Young girls do not wear the same as married women, just as married women do not wear the huipil of single women. It is described as a gift from the Gods, or rather the Goddesses, because the huipil is definitely a women's story. Traditionally, it is considered a gift from pre-Hispanic goddesses. Through this gift, a material object symbolising heavenly life, they teach their earthly daughters how to weave. Beyond its social, divine and aesthetic value, the huipil also has a cultural value. It becomes a symbol of the indigenous culture that might fall appart. It continues to be an essential marker of identity for the people who create and wear it.

It is the heir of a complex colonial history, of a time when Spanish invaders used to say : « dressed Indian, conquered Indian ».  However, this conquest did not take place everywhere in Latin America and this piece symbolized the permanence of this ancestral culture against an invading European culture. The Spanish conquest into American lands was not only with weapons, but it also happened to be through textiles. More than conquest, we could talk about influence. The traditional embroideries of the huipil tell the aesthetic, visual and symbolic history of Mexico. While being in contact with the Spanish, the Mexicans have gradually integrated patterns from the European iconographic register, such as the rose flower, among others. A cultural syncretism is created, which testifies to the fact that the huipil, like many ancestral textiles, is never static. 

Frida Khalo herself makes it a masterpiece of her work, a symbol of her wardrobe, she wears it in reality as well as in her painted self-portraits. It becomes her uniform and inspires both in Mexico and abroad. 

Full of the symbols of its pre-Hispanic, and ennobled by the iconic aspect that Frida Khalo added to it (she was so loyal to this piece that it became her uniform), this Huipil is one of the essential sources of fashion inspiration to represent Mexico. 
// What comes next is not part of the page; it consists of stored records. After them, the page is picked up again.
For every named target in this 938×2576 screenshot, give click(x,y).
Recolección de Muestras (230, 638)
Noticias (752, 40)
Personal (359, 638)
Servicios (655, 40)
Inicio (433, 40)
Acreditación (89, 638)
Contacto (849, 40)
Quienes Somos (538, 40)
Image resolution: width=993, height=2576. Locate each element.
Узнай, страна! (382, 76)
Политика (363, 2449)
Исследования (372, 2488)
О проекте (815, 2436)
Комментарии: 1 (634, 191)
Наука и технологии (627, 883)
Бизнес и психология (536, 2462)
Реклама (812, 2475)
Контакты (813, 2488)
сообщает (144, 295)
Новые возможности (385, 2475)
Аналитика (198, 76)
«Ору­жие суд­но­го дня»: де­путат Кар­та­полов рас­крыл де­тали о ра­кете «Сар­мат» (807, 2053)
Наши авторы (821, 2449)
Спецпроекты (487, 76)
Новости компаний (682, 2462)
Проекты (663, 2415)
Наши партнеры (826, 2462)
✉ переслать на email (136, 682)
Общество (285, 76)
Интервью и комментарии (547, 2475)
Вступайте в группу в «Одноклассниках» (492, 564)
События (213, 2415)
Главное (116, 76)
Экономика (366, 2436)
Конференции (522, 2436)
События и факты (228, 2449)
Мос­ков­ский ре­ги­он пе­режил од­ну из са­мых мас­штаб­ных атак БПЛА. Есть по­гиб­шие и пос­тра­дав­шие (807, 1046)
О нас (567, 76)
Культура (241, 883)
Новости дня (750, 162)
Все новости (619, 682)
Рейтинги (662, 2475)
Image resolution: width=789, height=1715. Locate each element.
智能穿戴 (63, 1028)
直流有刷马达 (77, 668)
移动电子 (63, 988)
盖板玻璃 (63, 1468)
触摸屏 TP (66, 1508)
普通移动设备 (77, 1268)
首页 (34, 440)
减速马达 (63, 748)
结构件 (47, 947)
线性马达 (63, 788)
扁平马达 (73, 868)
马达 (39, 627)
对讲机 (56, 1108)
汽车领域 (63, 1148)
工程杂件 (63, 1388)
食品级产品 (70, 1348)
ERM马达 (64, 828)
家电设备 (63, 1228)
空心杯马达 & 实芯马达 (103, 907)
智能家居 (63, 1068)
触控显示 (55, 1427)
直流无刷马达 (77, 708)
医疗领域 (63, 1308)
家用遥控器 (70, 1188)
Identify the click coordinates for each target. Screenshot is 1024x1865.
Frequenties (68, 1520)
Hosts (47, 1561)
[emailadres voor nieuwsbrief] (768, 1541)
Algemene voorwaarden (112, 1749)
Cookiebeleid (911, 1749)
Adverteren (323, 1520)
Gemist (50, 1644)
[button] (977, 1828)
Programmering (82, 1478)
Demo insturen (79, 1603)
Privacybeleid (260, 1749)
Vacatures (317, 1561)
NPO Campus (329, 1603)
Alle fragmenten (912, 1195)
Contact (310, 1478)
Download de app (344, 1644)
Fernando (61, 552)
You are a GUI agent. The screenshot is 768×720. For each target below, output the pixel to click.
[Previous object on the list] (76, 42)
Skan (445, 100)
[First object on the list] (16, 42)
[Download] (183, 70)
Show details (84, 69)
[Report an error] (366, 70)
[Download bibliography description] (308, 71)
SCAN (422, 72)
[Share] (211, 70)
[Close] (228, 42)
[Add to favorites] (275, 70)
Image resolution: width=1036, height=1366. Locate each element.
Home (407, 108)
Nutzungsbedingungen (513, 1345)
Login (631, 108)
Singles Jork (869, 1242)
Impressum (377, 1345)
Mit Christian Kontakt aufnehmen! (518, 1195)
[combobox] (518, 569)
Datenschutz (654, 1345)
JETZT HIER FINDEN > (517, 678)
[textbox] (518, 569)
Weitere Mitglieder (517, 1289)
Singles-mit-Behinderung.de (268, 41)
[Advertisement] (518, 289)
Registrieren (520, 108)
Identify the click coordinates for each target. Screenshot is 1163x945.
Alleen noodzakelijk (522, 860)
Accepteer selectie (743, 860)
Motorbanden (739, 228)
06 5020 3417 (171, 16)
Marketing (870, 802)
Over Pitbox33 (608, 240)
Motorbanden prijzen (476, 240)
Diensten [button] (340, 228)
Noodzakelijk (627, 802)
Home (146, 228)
Frida tested a new elegance, her identity, obsessively creating her own style from head to toe, silks, velvets, embroidery, knitwear, shawls, plastrons, floral crowns and spectacular skirts always paired with rare pre-Hispanic jewellery.  Very early she was displayed in Vogue thanks to Edna Woolman, the visionary director of the magazine from 1914 to 1952, who represented her for the first time in its pages: through her lens, Toni Frissel captured the picture of a woman who became one of the most emblematic artists of the 20th century thanks to her clothes. In 1939, André Breton set the first exhibition of Kahlo's work in Paris entitled Mexico, where her Tehuana ethnic dress caused a sensation among the European elite. Elsa Schiaparelli, will be inspired, and the wave of "folklore" came to Paris at this time more than ever, and Mexico became a major  theme.

Cultural influence is rarely a one-sided process. The catwalks of western fashion draw their inspiration from the source, and Mexican culture is no exception. The huipil is a garment copied, reworked, magnified. On the Isabel Marant’s catwalk, it softens a masculine and chic style with its bohemian touch. Then it is declined by Etro, Christian Lacroix or Yves Saint Laurent. 

At deTOUJOURS, it is displayed in its original pattern and shape. Created in the region of the Tehuantepec isthmus, Mexican knitters are still perpetuating the tradition of the loom, almost unchanged since 1500 BC. The huipil deTOUJOURS carries a millenary culture, and is now ready to be integrated into our contemporary wardrobes.